À la suite de ce premier rendez-vous, le patient rencontre de nombreux professionnels : diététicien, psychologue, professeur d'activité physique adaptée, cardiologue, pneumologue ou encore gastro-entérologue. Ces entretiens sont notamment composés d’ateliers collectifs, d’un bilan médical complet puis d’une réunion d'information multidisciplinaire de plusieurs heures co-animée par les deux praticiens qui jalonneront le chemin. Enfin, une réunion de synthèse collégiale prend la décision, d'opérer, ou non.
Ce temps n'est pas une formalité. « Il ne faut pas vouloir aller trop vite. C'est un changement de vie pour toute la vie », insiste le Dr Nesslany, « si un patient a besoin de plus, il peut tout à fait prolonger ce délai », précise le Dr Mulliez.
L'opération : trois techniques, mais une décision partagée
Trois interventions sont pratiquées aux Bonnettes : l'anneau gastrique, la sleeve gastrectomie et le gastric bypass. Le choix résulte toujours d'un consensus entre l'équipe et le patient, en fonction du bilan préopératoire, des antécédents et du profil alimentaire observé pendant le parcours. « Il n'y a pas une technique meilleure qu'une autre en termes de résultats », souligne le Dr Mulliez, qui insiste sur le fait que rien n'est imposé : « C'est le patient qui choisit ».
Chaque technique a néanmoins son profil de risques. La sleeve expose davantage au reflux gastro-œsophagien. Le bypass, lui, peut provoquer des malaises liés au dumping syndrome, un phénomène de vidange gastrique trop rapide vers l'intestin. D'où l'importance de la réunion d'information : « Il faut que l'information soit totale, parce que sinon les gens n’ont pas toutes les clés », affirme le Dr Mulliez. Sur le plan technique, la chirurgie a aussi évolué : la généralisation de la cœlioscopie et la préparation nutritionnelle préopératoire pour réduire le volume du foie et faciliter l'accès chirurgical sont des progrès concrets qui améliorent la sécurité de l'acte en lui-même.
Après l'opération : un suivi à vie
L'intervention n'est pas une fin en soi. Le premier mois, l'alimentation est liquide puis mixée, avec une supplémentation en protéines pour préserver la masse musculaire. « L'enjeu, c'est de perdre du bon poids : de la masse grasse », rappelle le Dr Nesslany. L'alcool est proscrit définitivement en raison de l’absorption accélérée et du risque d'addiction accrue, tout comme le tabac qui doit être arrêté sans reprise.

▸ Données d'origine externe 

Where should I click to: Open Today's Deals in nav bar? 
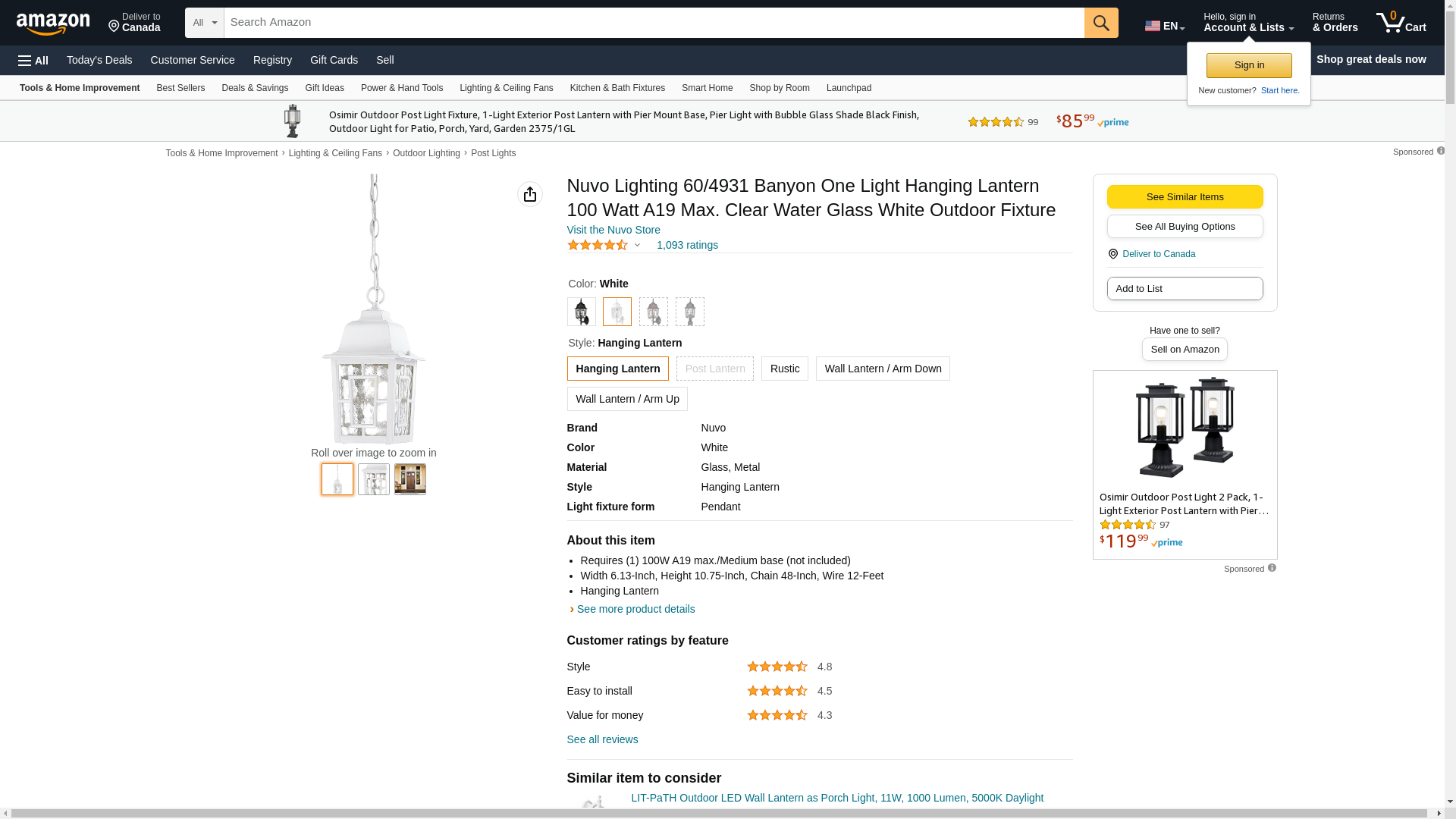(99, 60)
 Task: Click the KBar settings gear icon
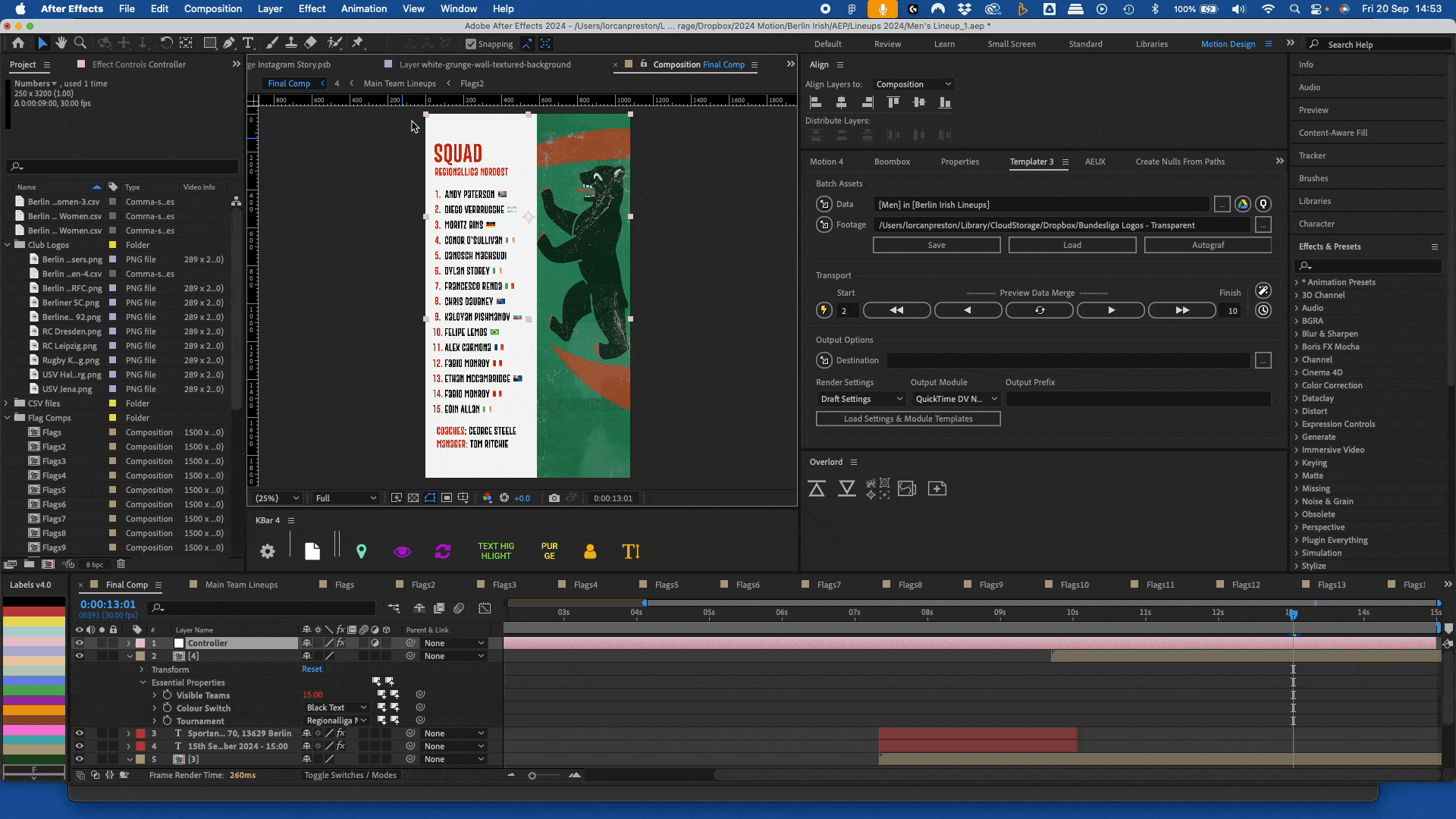pyautogui.click(x=268, y=551)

Au-delà, le suivi est structuré : consultations multidisciplinaires à 1, 3, 6 mois et 1 an, puis annuellement avec bilan biologique. Car certaines carences, comme celle en vitamine B12 dont l'absorption est altérée par la suppression d'une partie de l'estomac peuvent apparaître des années après. « Le suivi post-opératoire est à vie, parce que l'opération a des effets à vie », résume le Dr Nesslany.
En cas de reprise de poids, une réintervention est possible dans de rares cas : une sleeve peut notamment être convertie en bypass. Mais la clé reste ailleurs. Le Dr Mulliez le formule clairement avec un schéma qu'il présente systématiquement à ses patients : « Un amaigrissement significatif et durable repose à 25 % sur la prise en charge multidisciplinaire, à 25 % sur le geste chirurgical, mais à 50 % sur le patient ». La chirurgie est un outil puissant, mais pas une solution magique.